Problem to work on | For each line in the data that includes "agent", make a copy.

── Data records ──

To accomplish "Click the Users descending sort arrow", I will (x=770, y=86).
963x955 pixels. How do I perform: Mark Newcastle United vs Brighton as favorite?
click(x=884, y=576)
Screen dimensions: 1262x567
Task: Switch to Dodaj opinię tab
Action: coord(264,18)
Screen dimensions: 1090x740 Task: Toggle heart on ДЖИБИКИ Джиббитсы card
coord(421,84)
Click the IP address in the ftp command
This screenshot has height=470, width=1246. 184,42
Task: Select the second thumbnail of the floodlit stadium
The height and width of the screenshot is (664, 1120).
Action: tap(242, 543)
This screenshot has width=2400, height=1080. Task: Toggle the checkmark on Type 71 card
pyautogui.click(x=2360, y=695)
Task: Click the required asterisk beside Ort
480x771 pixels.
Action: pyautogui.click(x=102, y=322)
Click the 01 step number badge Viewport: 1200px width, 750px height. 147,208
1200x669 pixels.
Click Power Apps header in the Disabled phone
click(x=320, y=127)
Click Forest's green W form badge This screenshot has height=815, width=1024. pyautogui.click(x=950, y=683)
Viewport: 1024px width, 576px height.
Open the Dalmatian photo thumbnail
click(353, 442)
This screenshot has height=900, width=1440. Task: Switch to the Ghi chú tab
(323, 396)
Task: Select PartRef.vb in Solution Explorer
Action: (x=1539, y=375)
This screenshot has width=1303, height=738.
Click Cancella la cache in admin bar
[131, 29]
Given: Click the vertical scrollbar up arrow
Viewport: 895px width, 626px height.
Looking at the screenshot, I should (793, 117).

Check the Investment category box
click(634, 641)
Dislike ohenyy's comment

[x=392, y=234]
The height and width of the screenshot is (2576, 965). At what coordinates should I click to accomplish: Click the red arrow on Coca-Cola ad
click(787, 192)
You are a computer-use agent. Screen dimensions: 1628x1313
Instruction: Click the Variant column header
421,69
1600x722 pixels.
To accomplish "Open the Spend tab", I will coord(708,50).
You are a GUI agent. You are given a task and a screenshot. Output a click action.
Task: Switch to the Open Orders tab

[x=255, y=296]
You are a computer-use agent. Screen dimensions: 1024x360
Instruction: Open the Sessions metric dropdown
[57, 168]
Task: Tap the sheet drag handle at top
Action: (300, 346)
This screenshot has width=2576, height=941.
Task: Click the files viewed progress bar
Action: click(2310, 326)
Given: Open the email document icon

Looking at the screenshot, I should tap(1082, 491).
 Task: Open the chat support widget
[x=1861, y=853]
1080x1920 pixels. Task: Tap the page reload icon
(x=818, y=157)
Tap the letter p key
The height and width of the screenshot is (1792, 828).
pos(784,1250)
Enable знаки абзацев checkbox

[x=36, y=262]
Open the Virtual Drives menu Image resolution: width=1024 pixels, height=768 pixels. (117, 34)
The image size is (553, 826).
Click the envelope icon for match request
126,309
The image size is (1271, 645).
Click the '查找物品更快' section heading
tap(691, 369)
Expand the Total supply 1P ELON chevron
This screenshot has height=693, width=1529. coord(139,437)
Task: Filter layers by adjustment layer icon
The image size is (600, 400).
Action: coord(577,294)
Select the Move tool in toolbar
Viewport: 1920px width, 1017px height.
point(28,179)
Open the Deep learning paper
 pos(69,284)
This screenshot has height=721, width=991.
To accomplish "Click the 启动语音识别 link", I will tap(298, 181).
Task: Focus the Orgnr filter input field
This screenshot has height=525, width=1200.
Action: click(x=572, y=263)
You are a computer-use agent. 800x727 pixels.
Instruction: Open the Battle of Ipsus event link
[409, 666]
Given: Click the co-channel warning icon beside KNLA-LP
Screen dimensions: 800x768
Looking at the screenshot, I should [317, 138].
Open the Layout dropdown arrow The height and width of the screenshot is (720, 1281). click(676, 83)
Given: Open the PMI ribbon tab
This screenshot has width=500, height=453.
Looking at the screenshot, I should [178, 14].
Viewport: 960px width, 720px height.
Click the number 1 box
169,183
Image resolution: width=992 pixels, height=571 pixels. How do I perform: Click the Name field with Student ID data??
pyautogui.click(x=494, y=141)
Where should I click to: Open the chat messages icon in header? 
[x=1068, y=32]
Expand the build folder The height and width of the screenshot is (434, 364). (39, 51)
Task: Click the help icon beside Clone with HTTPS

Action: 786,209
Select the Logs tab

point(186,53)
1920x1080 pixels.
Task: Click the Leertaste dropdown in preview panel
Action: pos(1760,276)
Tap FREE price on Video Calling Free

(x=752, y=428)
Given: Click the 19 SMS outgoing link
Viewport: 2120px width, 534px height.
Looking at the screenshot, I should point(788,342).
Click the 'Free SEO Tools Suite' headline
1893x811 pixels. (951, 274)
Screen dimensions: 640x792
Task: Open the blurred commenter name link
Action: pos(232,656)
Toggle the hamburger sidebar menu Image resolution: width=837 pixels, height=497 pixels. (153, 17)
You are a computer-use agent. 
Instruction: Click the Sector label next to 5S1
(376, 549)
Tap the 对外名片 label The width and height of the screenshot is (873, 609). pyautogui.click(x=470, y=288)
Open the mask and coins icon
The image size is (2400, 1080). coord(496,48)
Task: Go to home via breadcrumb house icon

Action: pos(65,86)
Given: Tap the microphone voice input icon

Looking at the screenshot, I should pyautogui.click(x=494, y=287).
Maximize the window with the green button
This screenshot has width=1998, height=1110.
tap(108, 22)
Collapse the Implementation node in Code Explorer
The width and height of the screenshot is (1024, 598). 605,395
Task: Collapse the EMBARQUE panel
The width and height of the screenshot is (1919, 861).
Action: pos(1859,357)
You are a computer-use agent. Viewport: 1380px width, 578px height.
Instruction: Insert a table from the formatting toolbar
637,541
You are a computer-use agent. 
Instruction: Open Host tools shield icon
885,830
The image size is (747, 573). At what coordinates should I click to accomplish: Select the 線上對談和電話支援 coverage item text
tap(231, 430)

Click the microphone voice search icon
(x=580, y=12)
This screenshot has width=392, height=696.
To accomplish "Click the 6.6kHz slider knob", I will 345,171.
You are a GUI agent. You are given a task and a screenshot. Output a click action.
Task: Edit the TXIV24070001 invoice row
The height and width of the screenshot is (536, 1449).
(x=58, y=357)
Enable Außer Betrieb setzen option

───

Answer |
You are a computer-use agent. Screen dimensions: 1628x1313
You are a GUI agent. You are given a task and a screenshot. Output a click action.
You are a computer-use agent. Screen dimensions: 1024x360
You are a computer-use agent. 800x727 pixels.
You are a computer-use agent. 
You are a computer-use agent. Viewport: 1380px width, 578px height.
You are a computer-use agent. 
You are a GUI agent. You are given a task and a screenshot. Output a click action.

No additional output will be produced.